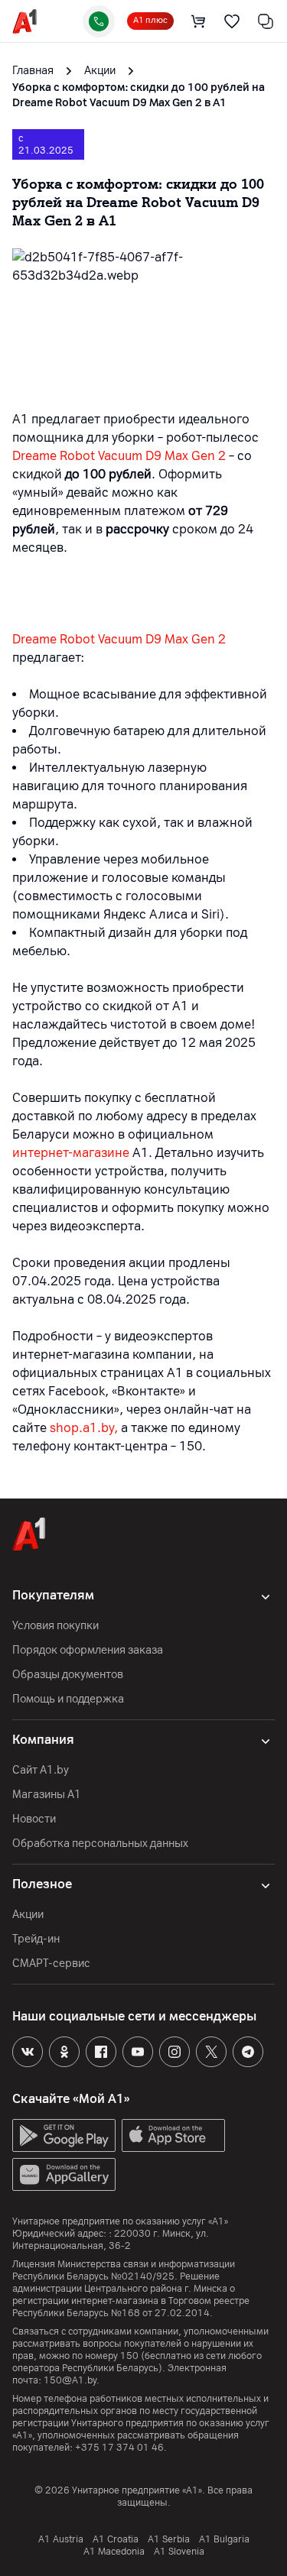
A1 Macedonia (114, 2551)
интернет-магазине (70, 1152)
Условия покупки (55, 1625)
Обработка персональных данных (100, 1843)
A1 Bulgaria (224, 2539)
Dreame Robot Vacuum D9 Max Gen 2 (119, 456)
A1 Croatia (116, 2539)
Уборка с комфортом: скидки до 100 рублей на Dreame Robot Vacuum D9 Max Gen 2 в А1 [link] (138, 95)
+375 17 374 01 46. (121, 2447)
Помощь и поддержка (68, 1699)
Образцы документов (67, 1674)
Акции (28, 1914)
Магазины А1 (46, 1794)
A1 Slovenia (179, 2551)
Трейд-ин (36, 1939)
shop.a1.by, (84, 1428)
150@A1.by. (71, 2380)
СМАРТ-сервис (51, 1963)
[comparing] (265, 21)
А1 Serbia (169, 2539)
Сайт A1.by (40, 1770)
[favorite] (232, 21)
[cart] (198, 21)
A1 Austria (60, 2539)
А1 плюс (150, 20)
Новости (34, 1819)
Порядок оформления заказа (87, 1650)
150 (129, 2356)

-*-*-

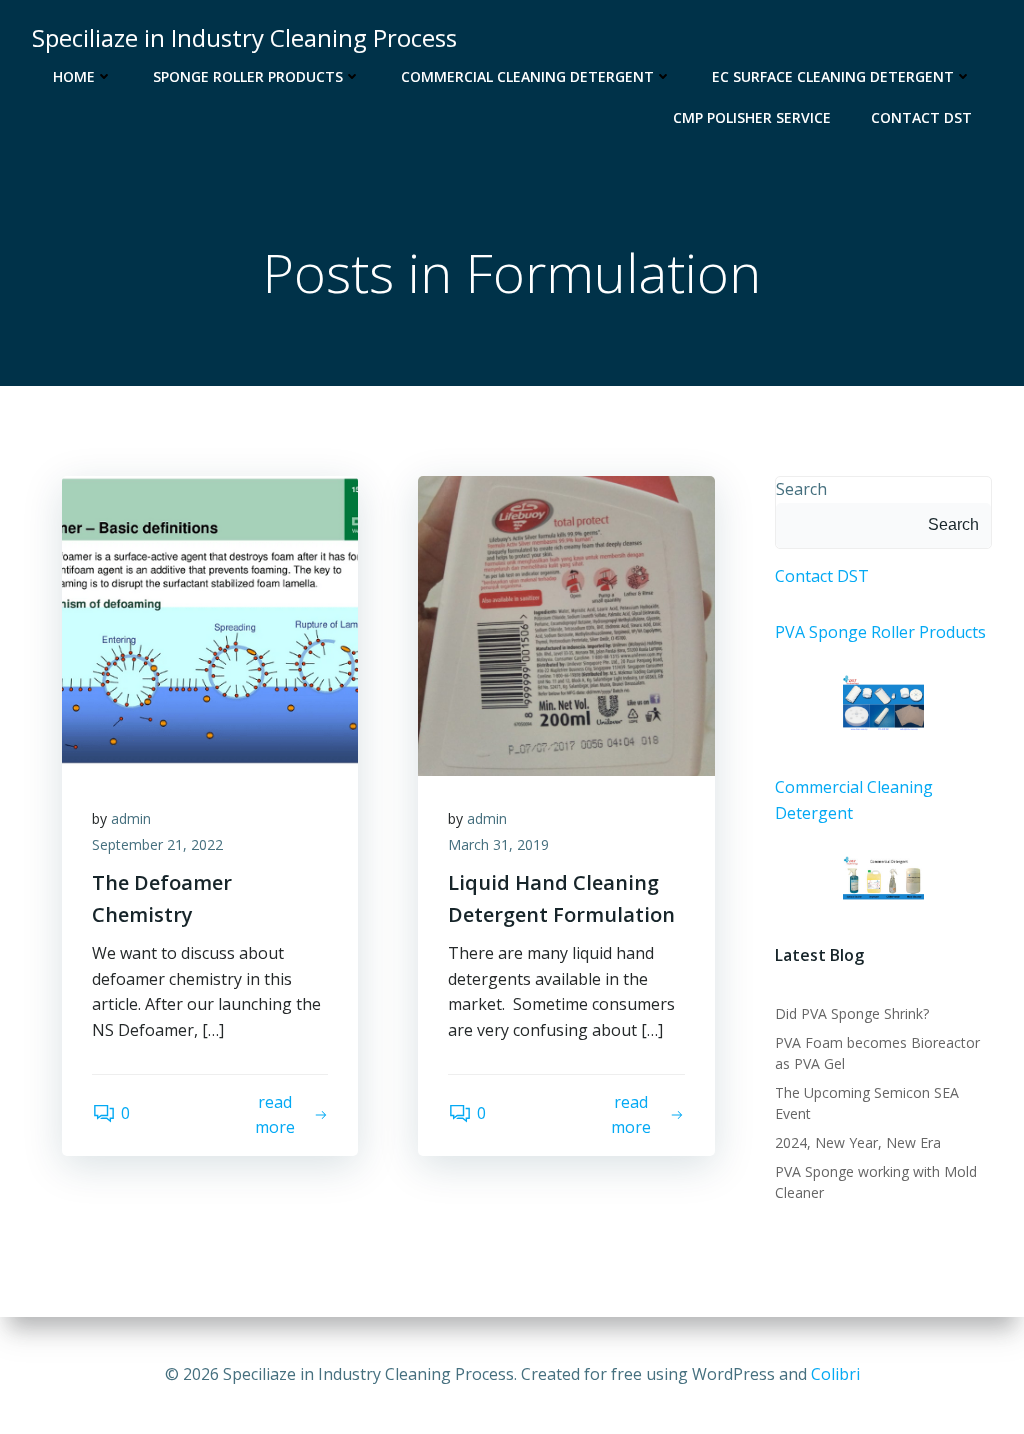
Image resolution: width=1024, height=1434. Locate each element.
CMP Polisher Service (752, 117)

-*-*-

(EXERCISE GOAL)
What is needed is a verbatim copy of every line in the records above from the one containing "СМАРТ-сервис (51, 1963)" down to the one containing "150 (129, 2356)", both included, and nothing more.

(EXPECTED ANSWER)
СМАРТ-сервис (51, 1963)
[comparing] (265, 21)
А1 Serbia (169, 2539)
Сайт A1.by (40, 1770)
[favorite] (232, 21)
[cart] (198, 21)
A1 Austria (60, 2539)
А1 плюс (150, 20)
Новости (34, 1819)
Порядок оформления заказа (87, 1650)
150 (129, 2356)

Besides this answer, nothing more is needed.